Meshaal's comments were made just hours after he held top-level talks with Palestinian president Mahmud Abbas, who heads the rival Fatah movement, in a bid to cement a stalled reconciliation agreement between the two groups.
  
Speaking to reporters in Cairo, the two leaders approved a two-page document reiterating their commitment to the main elements of the original deal, which was signed in May, and hailed a new era of "partnership" between their two factions.

The document, a copy of which was seen by AFP, outlines an agreement on "the adoption of popular resistance" which is to be to be strengthened to oppose the seizure of land for Israeli settlement building and construction of the West Bank barrier.
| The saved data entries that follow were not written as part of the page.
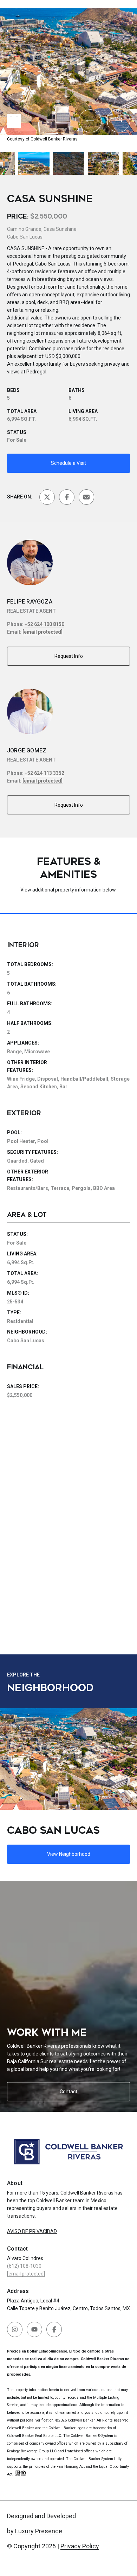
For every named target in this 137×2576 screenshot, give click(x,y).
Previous (2, 5)
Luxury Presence (38, 2531)
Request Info (68, 656)
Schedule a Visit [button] (68, 463)
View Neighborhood (68, 1854)
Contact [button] (68, 2091)
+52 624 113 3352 (44, 773)
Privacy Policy (79, 2546)
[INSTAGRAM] (14, 2329)
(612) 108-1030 (24, 2266)
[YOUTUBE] (34, 2329)
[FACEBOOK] (54, 2329)
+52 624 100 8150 (44, 624)
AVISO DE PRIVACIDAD (32, 2231)
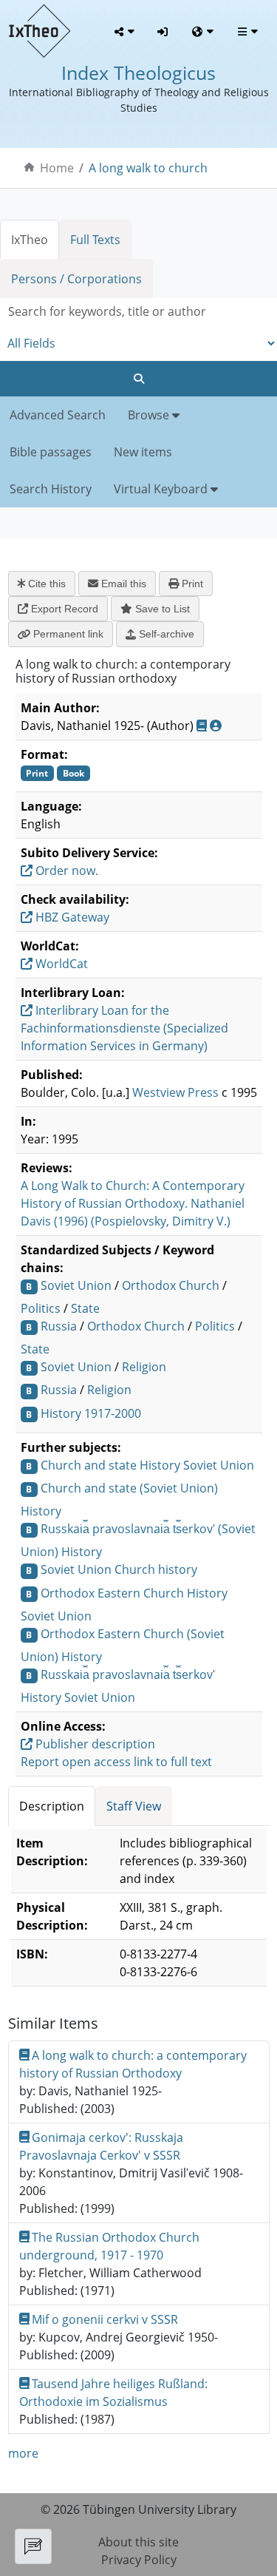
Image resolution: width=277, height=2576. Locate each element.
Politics (41, 1308)
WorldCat (60, 964)
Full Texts (95, 239)
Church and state (89, 1465)
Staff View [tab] (133, 1806)
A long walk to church (148, 168)
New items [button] (143, 452)
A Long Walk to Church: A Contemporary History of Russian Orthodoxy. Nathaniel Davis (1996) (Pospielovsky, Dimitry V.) (132, 1203)
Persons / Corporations (76, 279)
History (160, 1465)
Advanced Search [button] (58, 415)
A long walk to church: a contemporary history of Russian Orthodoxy (133, 2064)
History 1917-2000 (91, 1413)
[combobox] (138, 311)
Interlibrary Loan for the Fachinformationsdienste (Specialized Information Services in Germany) (124, 1028)
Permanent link (66, 634)
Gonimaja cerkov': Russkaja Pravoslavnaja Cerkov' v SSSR (101, 2146)
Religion (144, 1367)
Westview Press (175, 1092)
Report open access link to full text (116, 1762)
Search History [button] (51, 489)
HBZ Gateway (71, 917)
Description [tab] (51, 1806)
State (85, 1308)
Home (57, 168)
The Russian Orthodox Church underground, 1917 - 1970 (109, 2246)
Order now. (65, 870)
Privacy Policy (139, 2560)
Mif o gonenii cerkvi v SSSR (105, 2319)
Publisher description (94, 1744)
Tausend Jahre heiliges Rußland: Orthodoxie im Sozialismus (113, 2393)
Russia (59, 1326)
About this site (138, 2542)
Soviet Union (76, 1285)
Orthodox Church (170, 1285)
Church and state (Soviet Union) (129, 1488)
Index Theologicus (138, 72)
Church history (155, 1569)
Meshaal did not go into detail about the focus on popular resistance but said the Hamas leadership would ensure the agreement was translated into action. "I asked them to take practical and positive measures to flesh out this agreement," he told AFP.
  
"I have instructed the Hamas leadership (in Gaza and Damascus) to adopt a political line and one with the press that doesn't upset the conciliatory spirit, and that truly reflects the atmosphere of reconciliation "
 
The Hamas chief also brushed off threats by the government of Israeli Prime Minister Benjamin Netanyahu, which has vowed to retaliate should Abbas's Palestinian Authority form a unity government with Hamas.